Water is another resource that corporations like Bechtel and Coca Cola are greedily trying to bottle up (or privatize) and then resell to the world. A number of the sessions at this year’s WSF focused on protecting water as a commons, not a commodity. These sessions featured speeches by such activists as Canadian Maude Barlow, author of Blue Gold: The Fight to Stop the Corporate Theft of the World’s Water. And there were also sessions dealing with “food sovereignty,” or the right of communities and regions to grow and market the food they need for themselves, without being coerced by so-called “free-trade” demands of the WTO, the World Bank, and the IMF to grow cash crops for export while allowing giant agribusinesses such as Monsanto and Cargill to “dump” surplus crops in their markets, thus undermining the livelihoods of millions of small farmers. Related to the question of food sovereignty is the issue of corporations patenting and monopolizing seeds and other organic products, many of which have been developed and collectively owned—shared, that is–by peasant and indigenous communities for centuries. As well, there is growing concern throughout the world over corporations’ developing and forcing genetically modified organisms onto the market, with or without the knowledge of consumers about their possible environmental and health effects. We attended sessions that dealt with women’s rights and protections (sponsored by the Women’s International League for Peace and Freedom); with ending racial, class, and gender discrimination (sponsored by the World Dignity Forum); and with ending the occupation of Iraq (sponsored by a large number of anti-war groups). Organized by our own Progressive Faculty Coalition, the session in which I participated engaged professors and students from the U.S., Canada, Brazil, Uruguay, and Argentina in dialogue about how to make our academic work more effective in the struggle for global justice. I should add that, as U.S. citizens, we encountered no animosity at the WSF or elsewhere in Brazil; but the anger toward the Bush regime, both because of its invasion of Iraq and because of its support of corporate globalization at all costs, was everywhere apparent.
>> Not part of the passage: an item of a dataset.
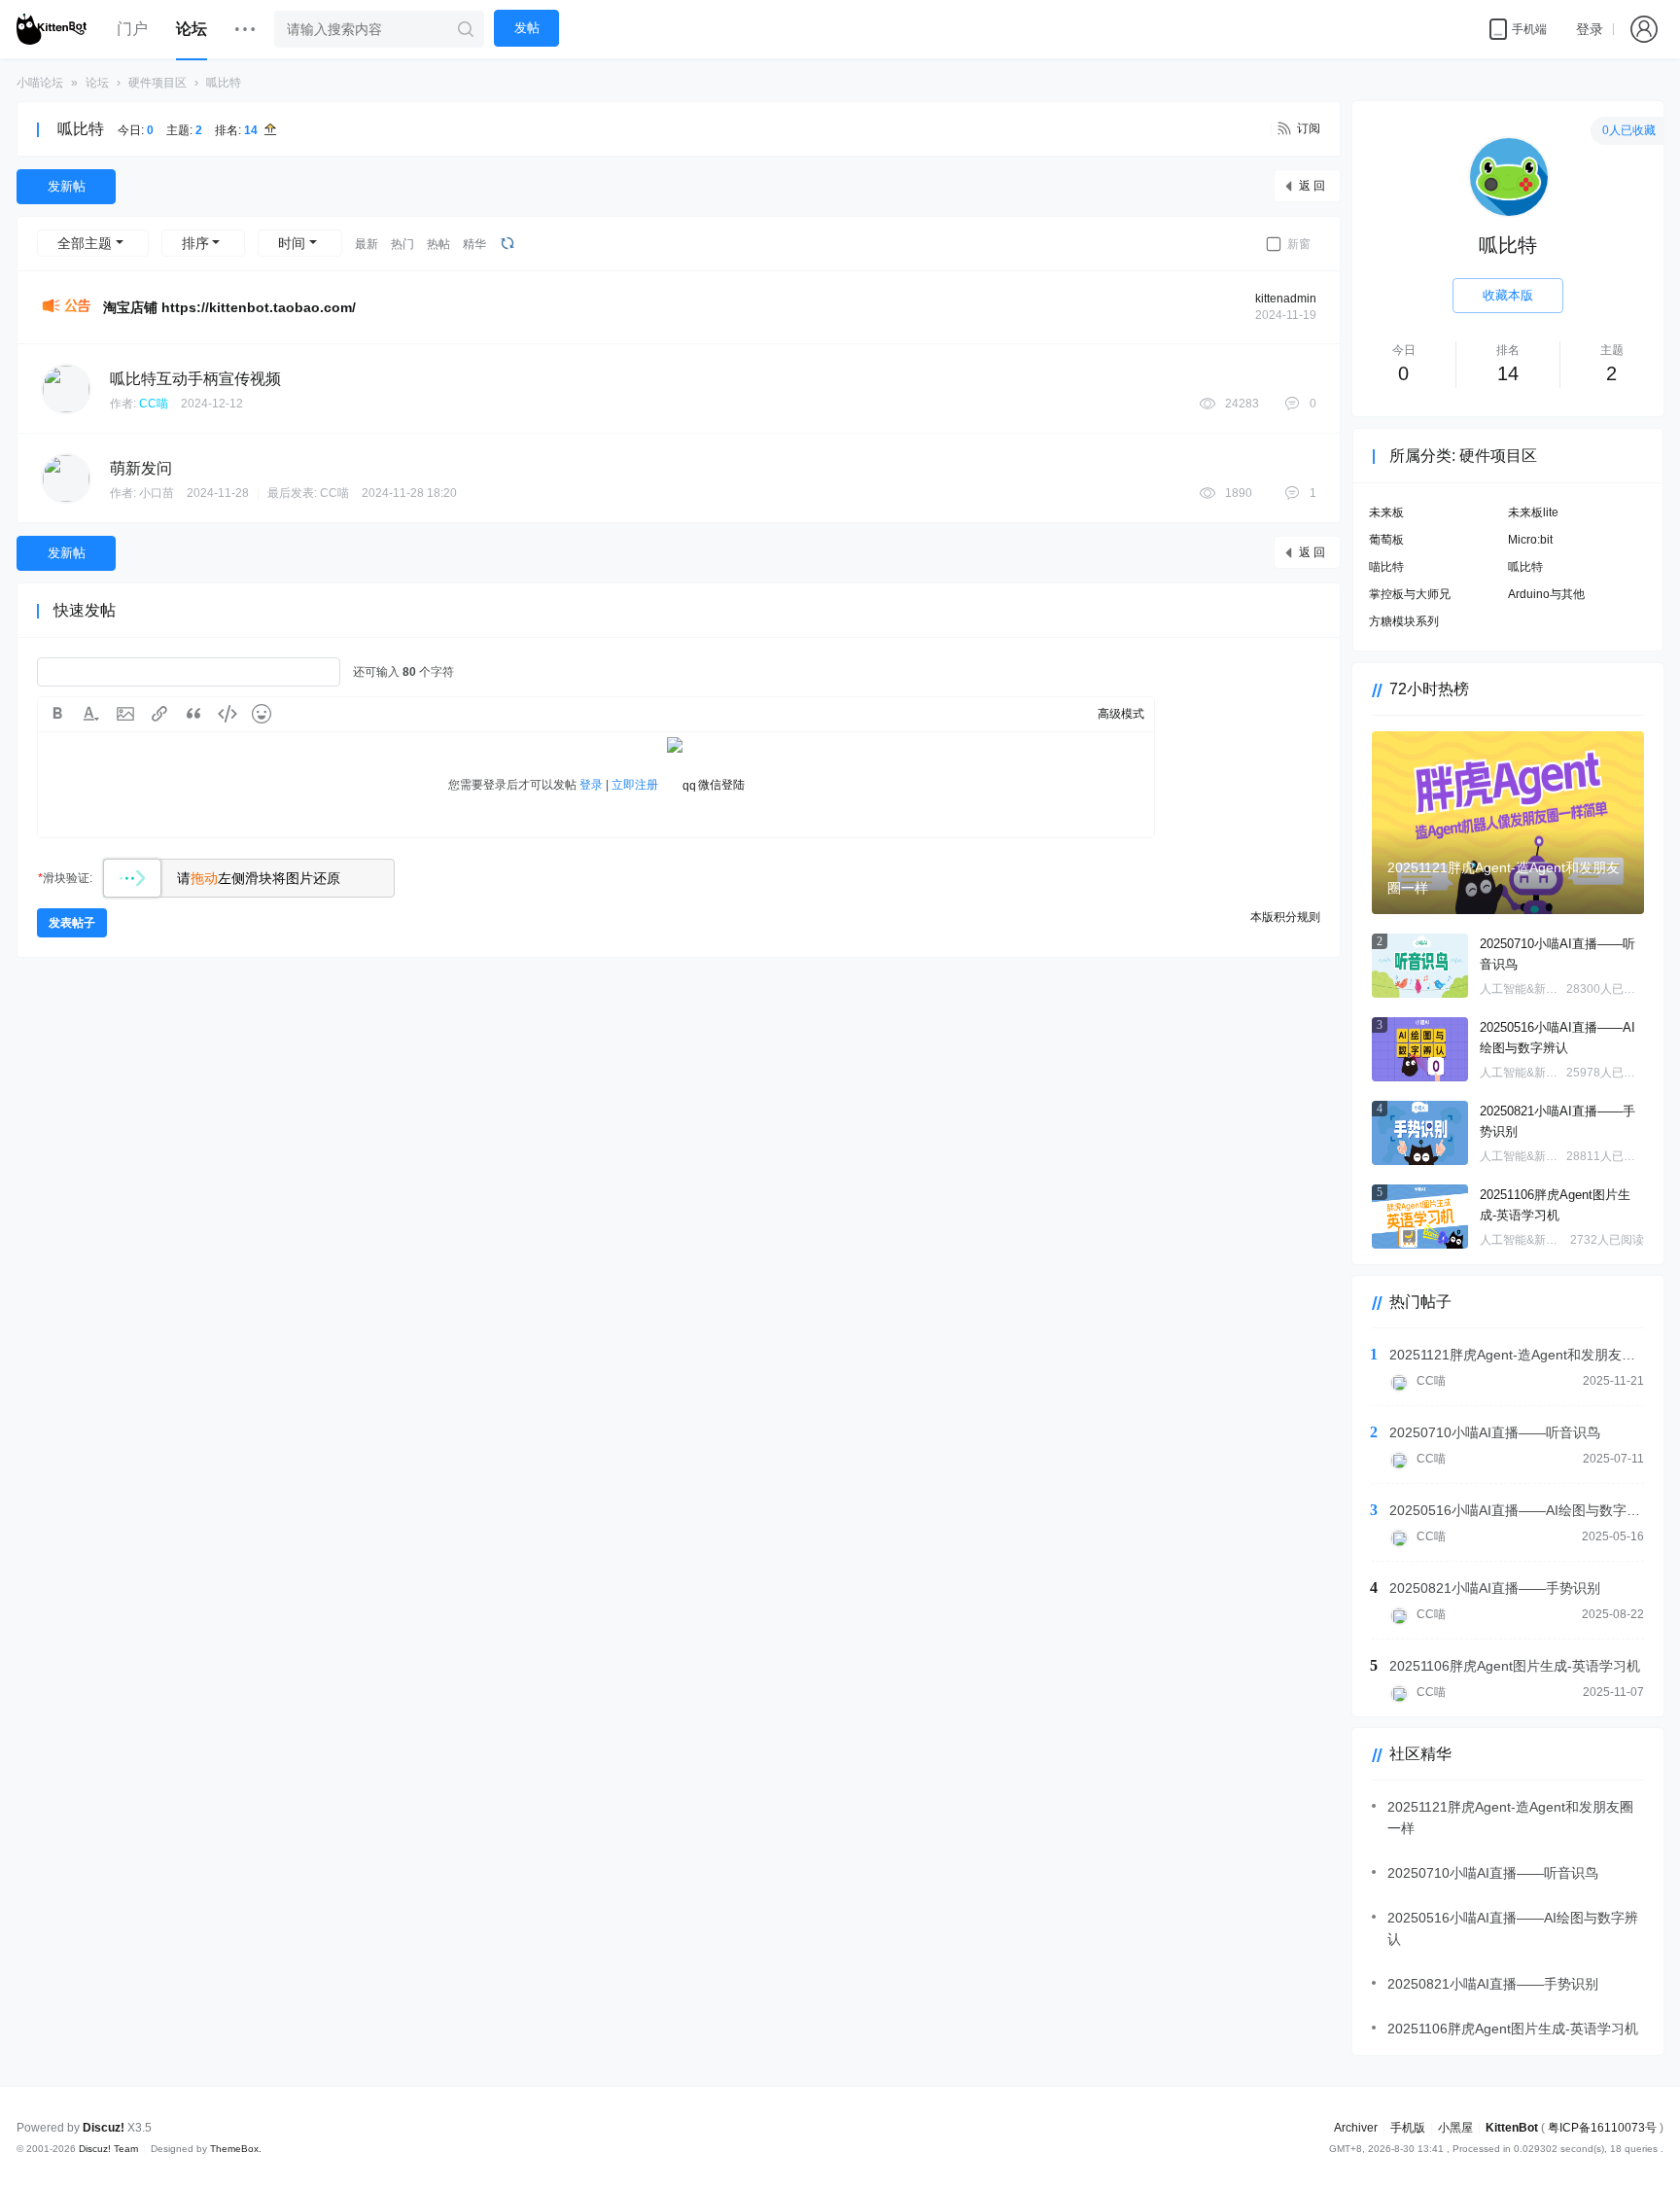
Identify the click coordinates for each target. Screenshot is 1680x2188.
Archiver (1356, 2128)
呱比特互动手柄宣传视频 (195, 379)
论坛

That the fifth World Social Forum was a great success was evident during its closing ceremonies. As at earlier WSFs, on a huge wall participants posted hundreds of proposals for creating “a better world.” And, though it ran somewhat counter to the democratic ethos of the WSF as a space and place for the entirely free exchange of ideas about creating “a better world,” nineteen organizers produced a “manifesto” of proposals. These are in effect a summary of the main themes from all five WSFs: peace and nonviolence; justice and dignity for all; an end to world poverty; protection of both global and local commons; “fair trade” instead of misnamed “free trade”; and as much open, democratic participation as possible. In the spirit of its democratic cosmopolitanism, next year the WSF will meet in four regional sites, and the year after that somewhere in Africa, perhaps Capetown. Is the entire endeavor utopian? Of course it is! And if ever the world needed to think in utopian terms, it is surely now, as we confront continued war and violence in the Middle East; genocide in the Sudan and elsewhere; growing instead of shrinking world poverty and hunger; global warming and the rapid privatization of the global commons. On a planet where, since 2000 or 2001 and 9-11 or 2004 (take your pick), sources of hope seem to be disappearing as rapidly as species, the World Social Forum is one of the most hopeful signs on the political horizon.